Case ID: so3d_104/html/1230-01.html
Source: Caselaw Access Project
Author: {"author": "WALLACE, Judge.", "license": "Public Domain", "url": "https://static.case.law/"}
Date Created: 2024-08-24T03:29:51.129683

Larry BOYERS, Appellant, v. STATE of Florida, Appellee.
    No. 2D12-1027.
    District Court of Appeal of Florida, Second District.
    Dec. 19, 2012.
    
      Dane K. Chase of Bower Rodriguez, P.A., Tampa, for Appellant.
   WALLACE, Judge.

Larry Boyers challenges the order of the postconviction court summarily denying his motion filed in accordance with Florida Rule of Criminal Procedure 3.850. We reverse the order to the extent that it denied the claim raised in ground one wherein Mr. Boyers alleged that counsel was ineffective for advising him to reject a favorable plea offer. We affirm the order without comment to the extent that it denied the remaining claims alleged in the motion.

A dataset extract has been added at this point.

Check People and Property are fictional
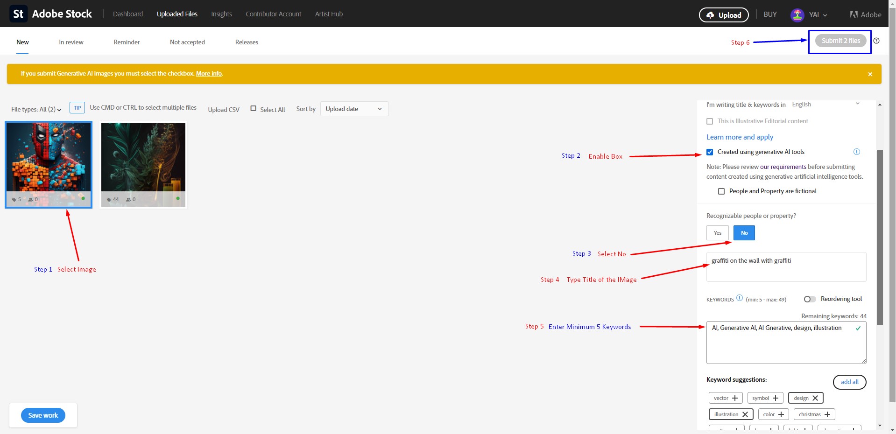This screenshot has width=896, height=434. (721, 191)

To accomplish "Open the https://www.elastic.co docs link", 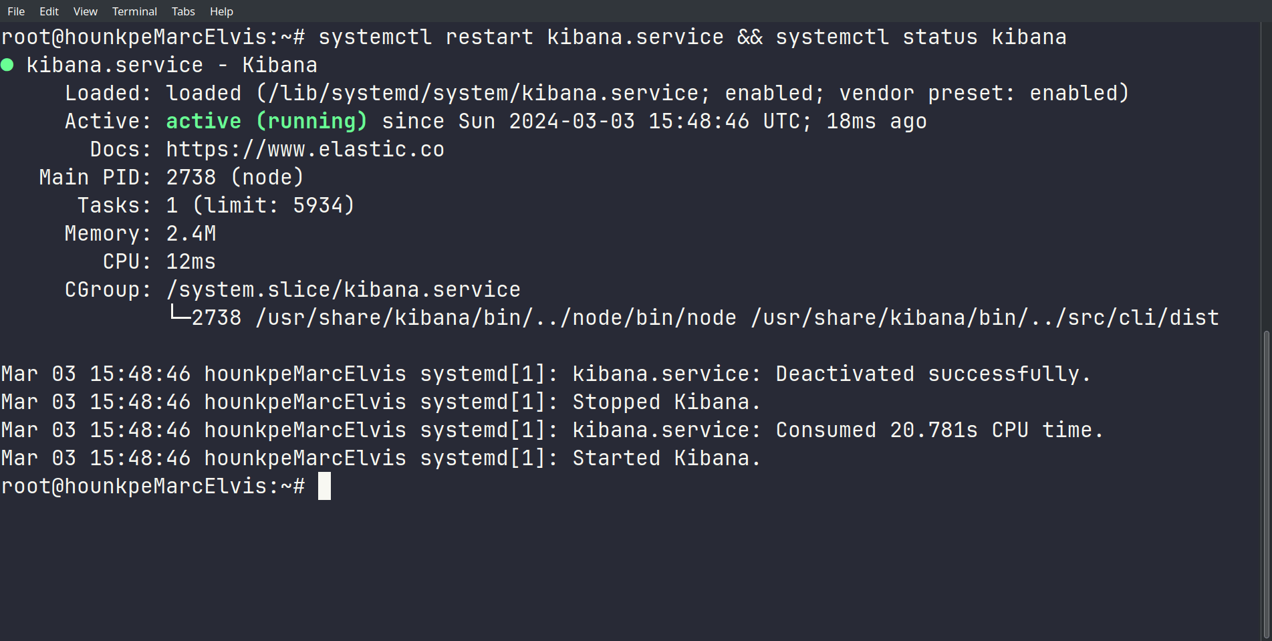I will click(305, 149).
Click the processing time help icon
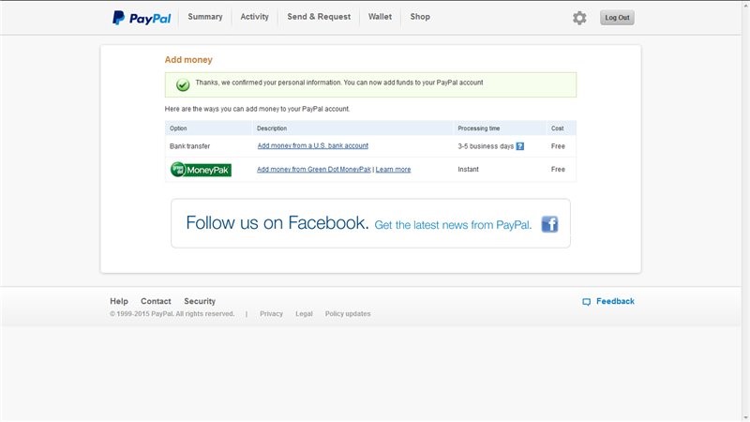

Mr. Boyers was convicted after jury trial of attempted second-degree murder of a law enforcement officer with a firearm and was sentenced to a twenty-year mandatory minimum prison sentence under section 775.087(2)(a)(2), Florida Statutes (2006). The transcript of a pretrial hearing that was attached to the postconviction court’s order establishes that the State offered to allow Mr. Boyers to plead to the lesser-included offense of aggravated assault on a law enforcement officer with the stipulation that he be sentenced to a ten-year mandatory minimum prison term under section 775.087(2)(a)(l). The trial court advised Mr. Boyers that it was his last opportunity to accept the State’s offer. Mr. Boyers alleged that he rejected the plea based on counsel’s assurance that if he proceeded to trial, Mr. Boyers would ultimately obtain a lesser sentence than the ten-year mandatory minimum prison sentence offered by the State, but that he in fact received a greater sentence following his conviction at trial. Mr. Boyers alleged further that but for counsel’s deficient performance, he would have accepted the plea offer.

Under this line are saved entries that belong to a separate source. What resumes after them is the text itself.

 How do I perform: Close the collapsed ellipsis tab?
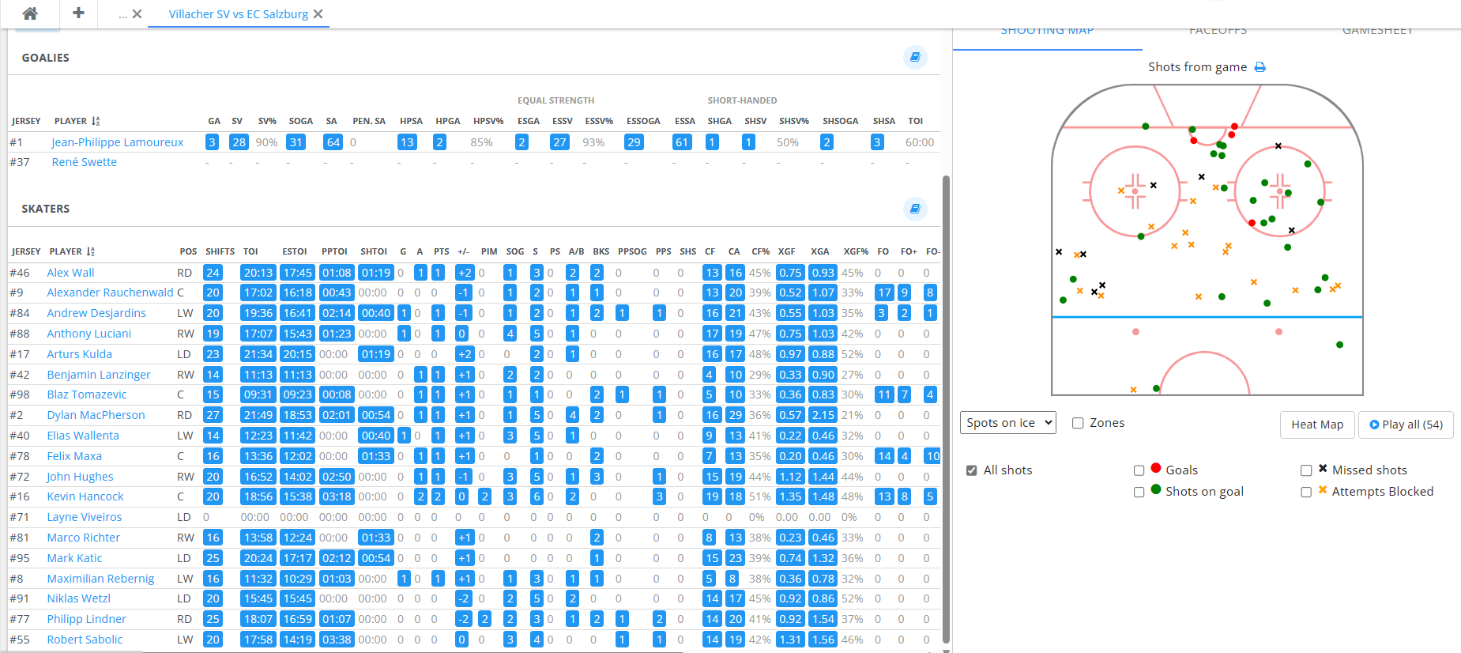[137, 14]
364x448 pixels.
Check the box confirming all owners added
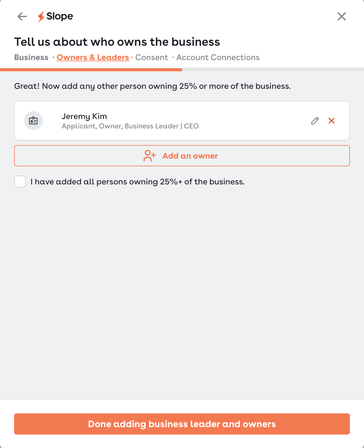(20, 181)
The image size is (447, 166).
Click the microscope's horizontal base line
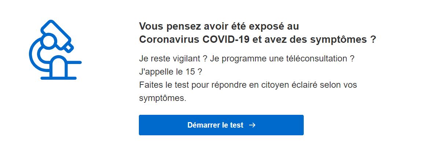[59, 78]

An allegation that counsel was ineffective in advising a defendant to reject a plea offer premised on assurances that a trial would produce a more favorable result can be the basis of a cognizable rule 3.850 claim where the result is ultimately less favorable and the defendant alleges that he would have accepted the plea had he been properly advised. Morgan v. State, 991 So.2d 835, 841 (Fla.2008); Wright v. State, — So.3d- (Fla. 2d DCA 2012). However, Mr. Boyers’ claim is facially insufficient because he failed to allege a specific deficiency on the part of counsel, such as an assertion that counsel’s assessment of the chances of success at trial was unreasonable under the facts and circumstances of the case or .that counsel had not investigated or was otherwise unfamiliar with the case. See Morgan, 991 So.2d at 841; Wright, — So.3d-.

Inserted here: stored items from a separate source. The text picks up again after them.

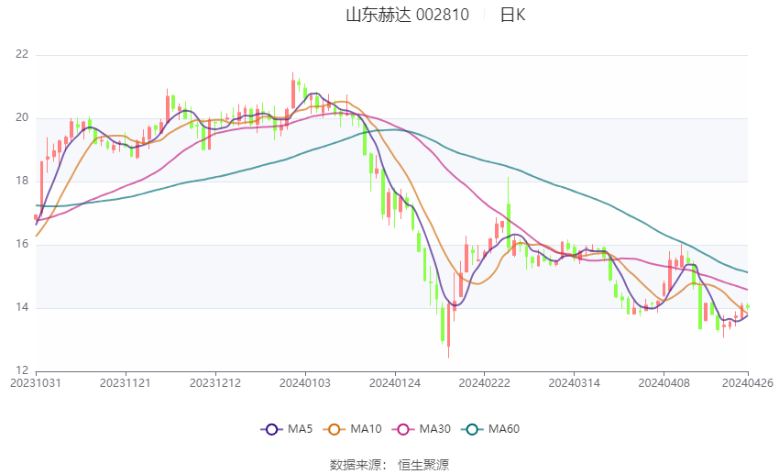This screenshot has width=779, height=474.
Task: Toggle the MA5 legend circle marker
Action: (x=271, y=429)
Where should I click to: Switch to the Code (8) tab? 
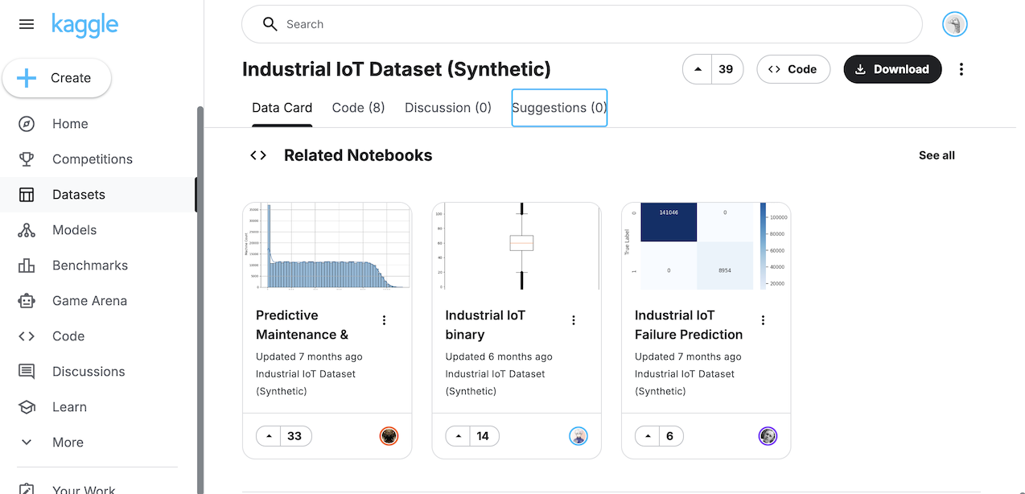click(x=358, y=108)
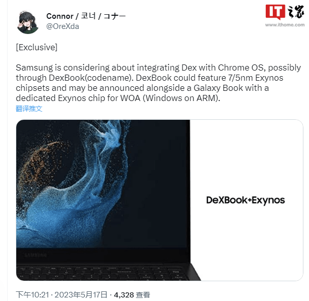Open the www.ithome.com watermark link

(x=285, y=25)
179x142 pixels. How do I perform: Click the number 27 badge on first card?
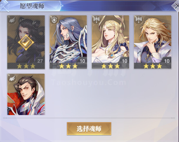click(x=40, y=61)
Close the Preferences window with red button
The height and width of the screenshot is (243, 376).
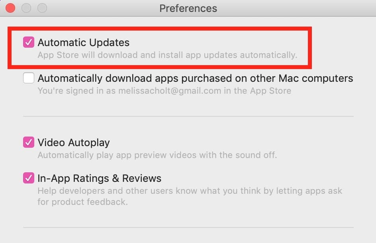point(10,8)
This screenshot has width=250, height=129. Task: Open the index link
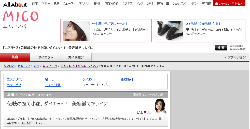coord(237,4)
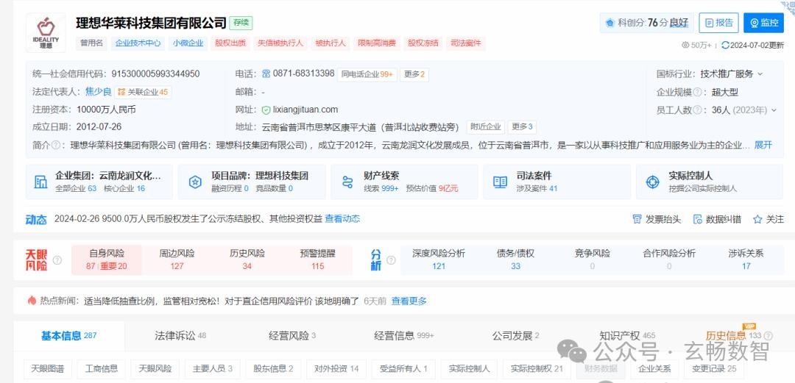795x383 pixels.
Task: Click the 监控 button
Action: tap(763, 23)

Because Mr. Boyers presented a cognizable but facially insufficient claim of ineffective assistance of counsel based on counsel’s advice to reject a plea offer, we reverse the postconviction court’s order to the extent that it denied the claim presented in ground one of the motion. On remand, the postconviction court shall strike this claim with leave to amend to file a facially sufficient claim within a reasonable time. See Spera v. State, 971 So.2d 754, 761 (Fla.2007). In all other respects, we affirm the postconviction court’s order.

Affirmed in part, reversed in part, and remanded.

KHOUZAM and CRENSHAW, JJ., Concur. 
      
      . Mr. Boyers’ allegation that counsel failed to advise him that, as part of the plea negotiations, the charged offense would be reduced to aggravated assault of a law enforcement officer is conclusively refuted by the transcript of the pretrial hearing. Furthermore, Mr. Boyers’ allegation that the psychotropic medications he was taking reduced his ability to make an informed choice regarding the plea offer which he rejected is not a cognizable rule 3.850 claim.
     
      
      . To state a facially sufficient claim, such an assertion must be factually specific, and a conclusory allegation that counsel’s assessment of the chances of success at trial was unreasonable or that counsel failed to properly investigate would not suffice.